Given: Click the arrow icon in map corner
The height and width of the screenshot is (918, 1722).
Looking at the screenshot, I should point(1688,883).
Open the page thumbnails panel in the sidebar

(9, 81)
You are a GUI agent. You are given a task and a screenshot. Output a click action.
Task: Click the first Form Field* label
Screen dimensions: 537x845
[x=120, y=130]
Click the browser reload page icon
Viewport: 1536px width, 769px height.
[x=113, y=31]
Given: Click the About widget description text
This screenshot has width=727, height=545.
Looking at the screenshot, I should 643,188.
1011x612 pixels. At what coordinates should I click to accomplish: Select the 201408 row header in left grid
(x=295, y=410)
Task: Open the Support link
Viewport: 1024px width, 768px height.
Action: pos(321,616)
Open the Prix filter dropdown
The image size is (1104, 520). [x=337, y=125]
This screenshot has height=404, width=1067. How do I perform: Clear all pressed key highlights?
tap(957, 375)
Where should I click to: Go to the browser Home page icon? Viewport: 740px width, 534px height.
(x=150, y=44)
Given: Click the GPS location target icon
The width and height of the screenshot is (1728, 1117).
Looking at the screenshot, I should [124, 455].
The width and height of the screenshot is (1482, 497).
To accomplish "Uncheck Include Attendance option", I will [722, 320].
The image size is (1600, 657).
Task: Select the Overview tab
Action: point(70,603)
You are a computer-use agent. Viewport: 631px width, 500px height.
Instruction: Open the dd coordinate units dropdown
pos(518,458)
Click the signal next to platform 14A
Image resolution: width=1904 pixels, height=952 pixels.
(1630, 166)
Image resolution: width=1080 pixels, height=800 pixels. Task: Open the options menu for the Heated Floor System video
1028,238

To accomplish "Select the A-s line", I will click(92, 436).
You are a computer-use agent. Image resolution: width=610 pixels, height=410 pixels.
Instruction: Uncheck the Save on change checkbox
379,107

(WORK TO BE COMPLETED)
Scan the records for the string "agent" and show every line that contains it.

(SOLUTION FOR THIS TASK)
You are a GUI agent. You are given a task and a screenshot. Output a click action.
You are a computer-use agent. Viewport: 631px width, 500px height.
You are a computer-use agent. Image resolution: width=610 pixels, height=410 pixels.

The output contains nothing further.